Begin EXERCISE INPUTS

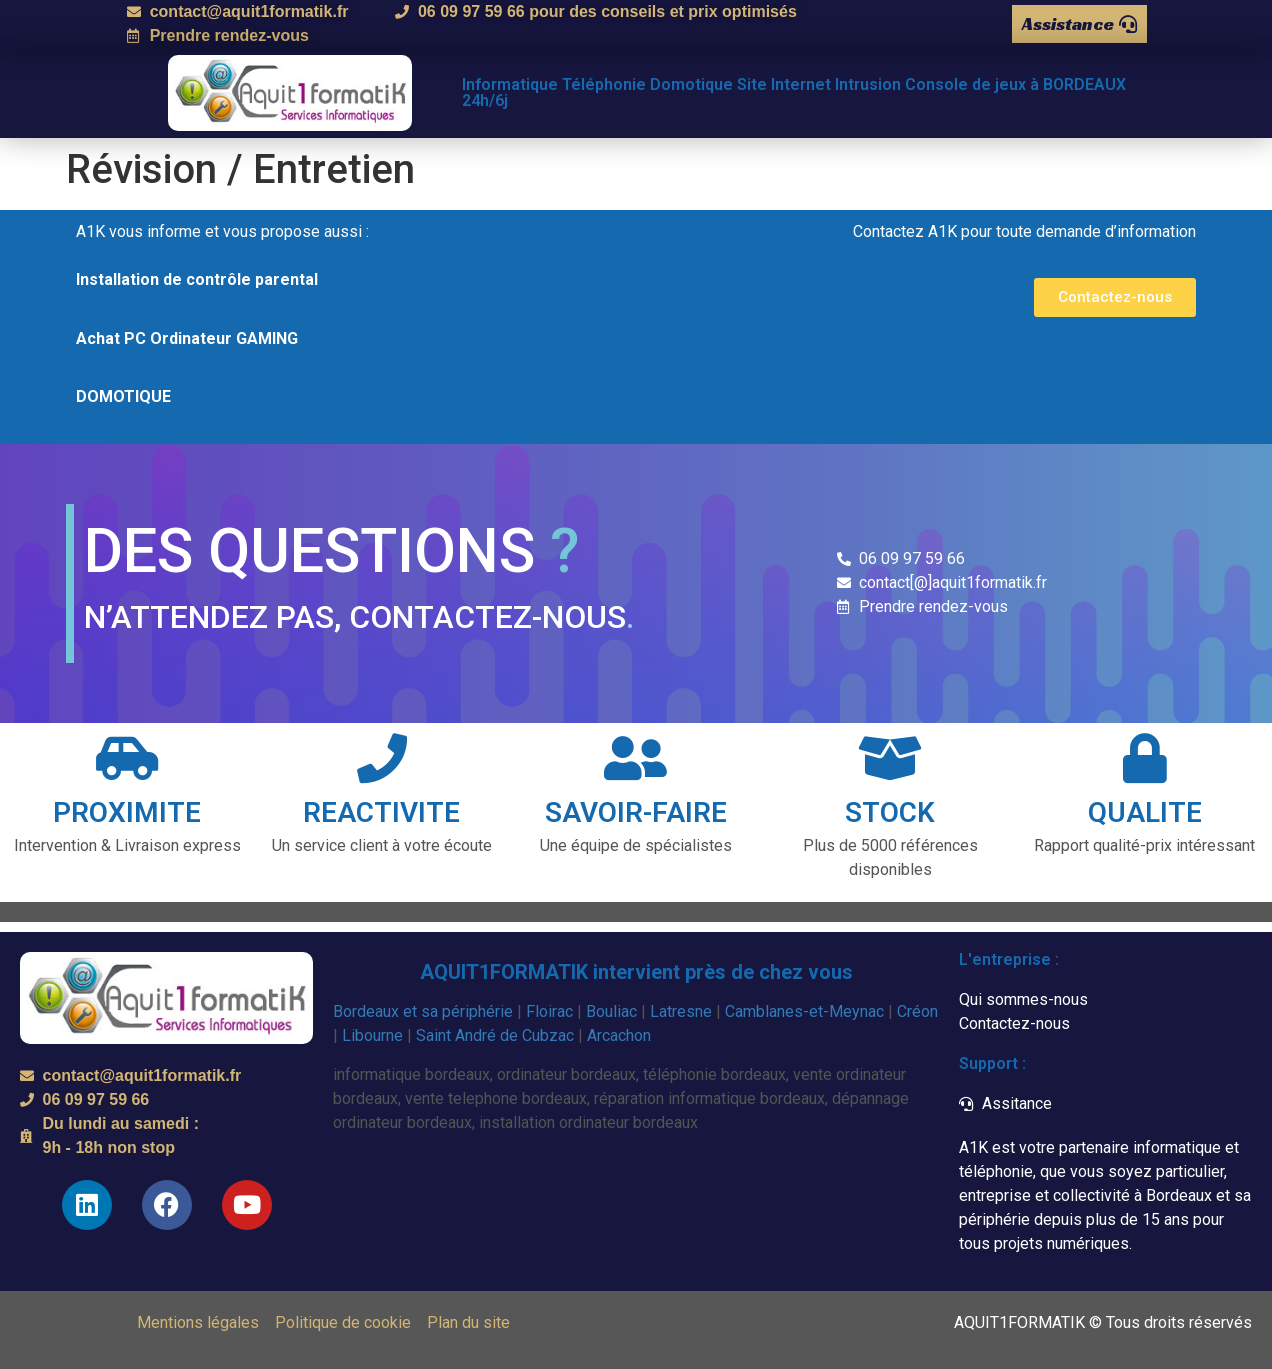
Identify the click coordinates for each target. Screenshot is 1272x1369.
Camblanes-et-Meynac (804, 1011)
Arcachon (619, 1035)
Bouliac (611, 1011)
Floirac (549, 1011)
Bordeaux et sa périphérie (423, 1011)
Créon (917, 1011)
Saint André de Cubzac (495, 1035)
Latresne (681, 1011)
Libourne (372, 1035)
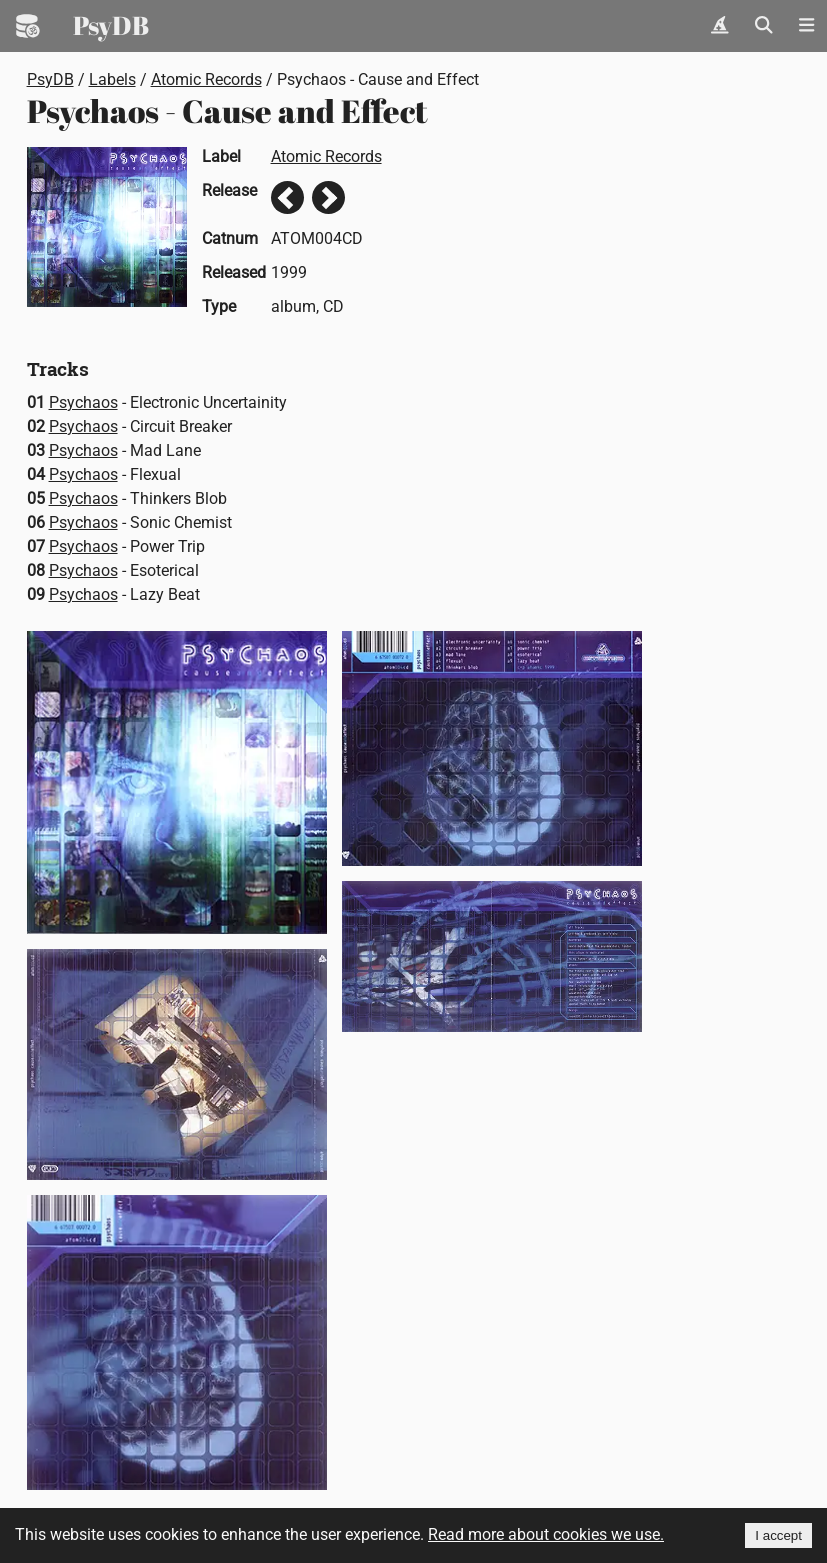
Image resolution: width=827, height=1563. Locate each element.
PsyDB (111, 25)
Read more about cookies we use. (546, 1534)
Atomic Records (206, 79)
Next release (328, 197)
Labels (112, 79)
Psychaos (83, 402)
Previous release (287, 197)
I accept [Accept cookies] (778, 1535)
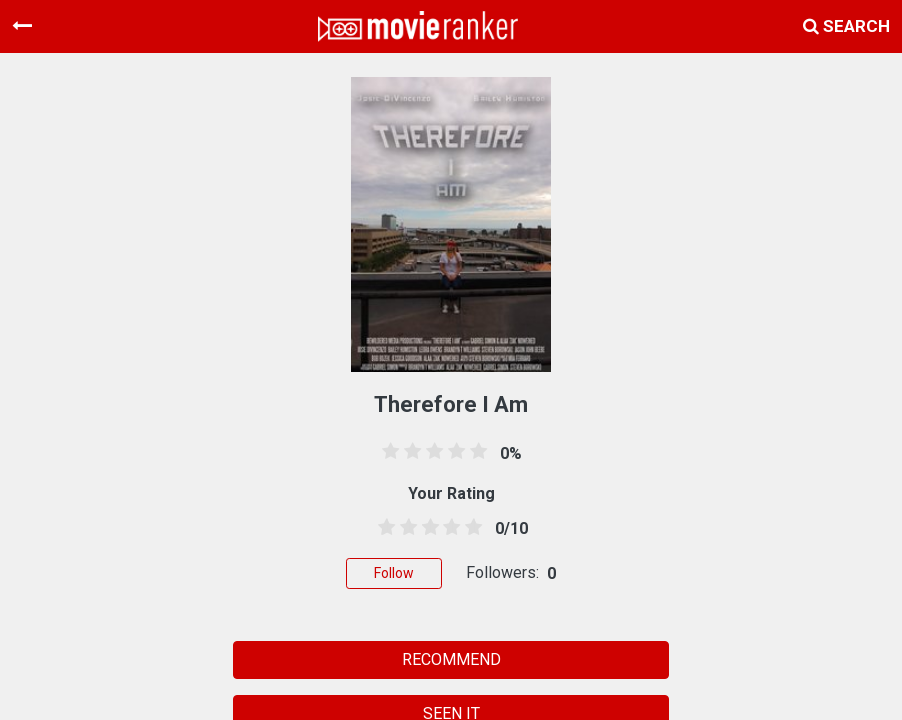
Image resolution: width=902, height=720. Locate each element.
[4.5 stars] (470, 528)
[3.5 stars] (448, 528)
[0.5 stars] (383, 528)
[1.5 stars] (405, 528)
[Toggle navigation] (22, 26)
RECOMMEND (451, 659)
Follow (394, 573)
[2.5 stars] (427, 528)
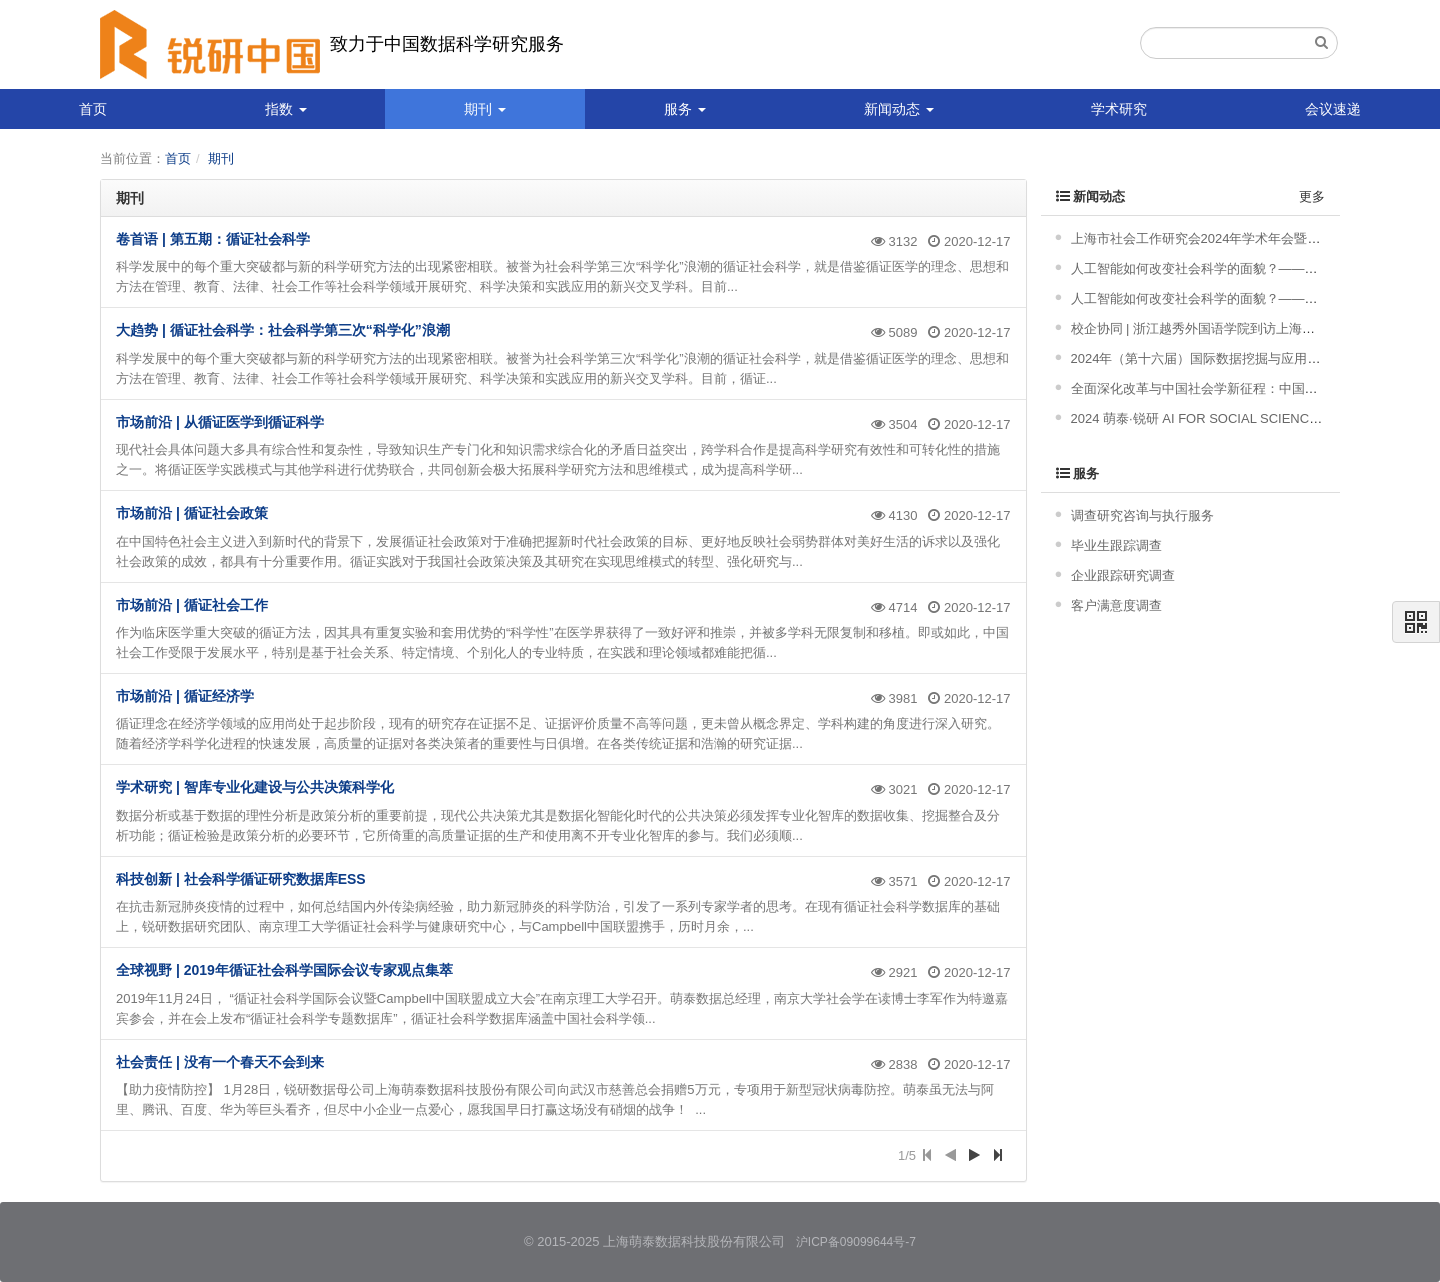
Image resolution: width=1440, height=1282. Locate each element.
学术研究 (1119, 109)
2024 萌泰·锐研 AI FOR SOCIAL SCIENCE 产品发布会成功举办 (1255, 418)
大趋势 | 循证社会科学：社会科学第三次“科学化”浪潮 (283, 330)
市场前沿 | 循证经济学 (185, 696)
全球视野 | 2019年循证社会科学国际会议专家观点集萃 (284, 970)
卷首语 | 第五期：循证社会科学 (213, 239)
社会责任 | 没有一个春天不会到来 (220, 1062)
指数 (286, 109)
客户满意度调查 (1116, 605)
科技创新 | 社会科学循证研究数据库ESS (241, 879)
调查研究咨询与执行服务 (1142, 515)
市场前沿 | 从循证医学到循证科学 (220, 422)
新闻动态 (899, 109)
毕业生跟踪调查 (1116, 545)
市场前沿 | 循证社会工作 (192, 605)
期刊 (485, 109)
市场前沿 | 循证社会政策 (192, 513)
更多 (1312, 196)
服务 (685, 109)
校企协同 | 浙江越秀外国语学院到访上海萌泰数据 (1213, 328)
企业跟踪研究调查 (1123, 575)
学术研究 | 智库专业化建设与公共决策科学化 (255, 787)
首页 (93, 109)
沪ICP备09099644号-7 (856, 1242)
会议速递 (1333, 109)
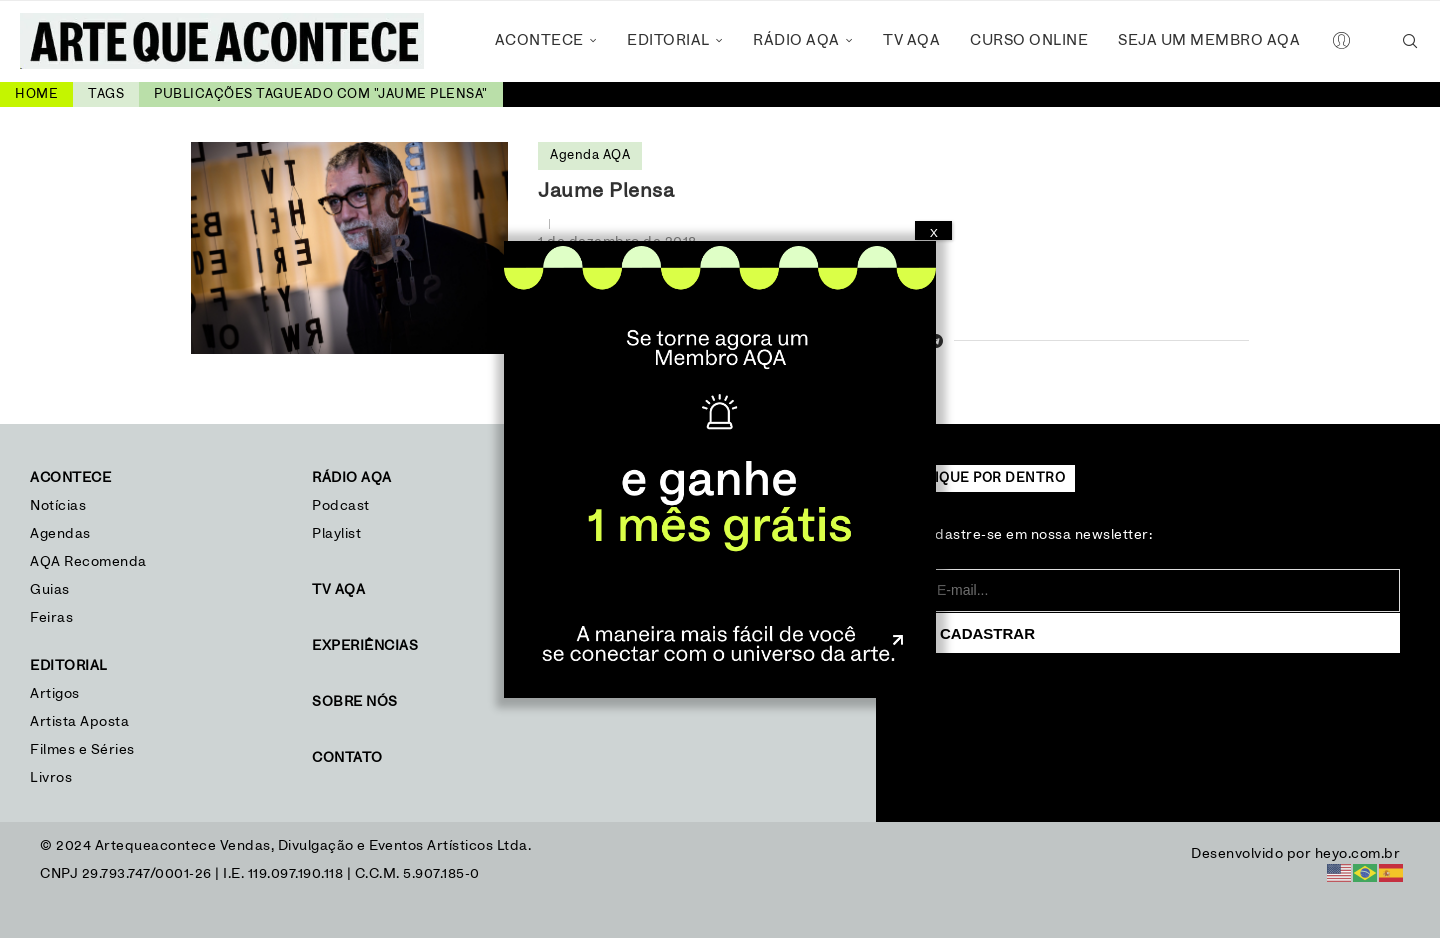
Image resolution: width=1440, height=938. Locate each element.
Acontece (539, 40)
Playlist (336, 534)
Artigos (55, 694)
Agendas (60, 534)
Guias (50, 590)
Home (36, 94)
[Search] (1410, 41)
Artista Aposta (79, 722)
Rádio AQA (796, 40)
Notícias (60, 506)
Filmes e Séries (82, 750)
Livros (51, 778)
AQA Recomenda (88, 562)
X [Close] (934, 233)
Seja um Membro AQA (1209, 40)
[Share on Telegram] (936, 342)
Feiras (51, 618)
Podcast (341, 506)
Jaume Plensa (606, 191)
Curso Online (1029, 40)
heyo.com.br (1358, 854)
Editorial (668, 40)
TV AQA (911, 40)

End EXERCISE INPUTS

Express the rows from the line containing "Bouliac (611, 1011)" through the line containing "Previous release (287, 197)", both included, as a JSON list of strings with one string per line and blank lines omitted. Leave the pictures out.

[THE ANSWER]
[
  "Bouliac (611, 1011)",
  "Floirac (549, 1011)",
  "Bordeaux et sa périphérie (423, 1011)",
  "Créon (917, 1011)",
  "Saint André de Cubzac (495, 1035)",
  "Latresne (681, 1011)",
  "Libourne (372, 1035)",
  "Image resolution: width=827, height=1563. Locate each element.",
  "PsyDB (111, 25)",
  "Read more about cookies we use. (546, 1534)",
  "Atomic Records (206, 79)",
  "Next release (328, 197)",
  "Labels (112, 79)",
  "Psychaos (83, 402)",
  "Previous release (287, 197)"
]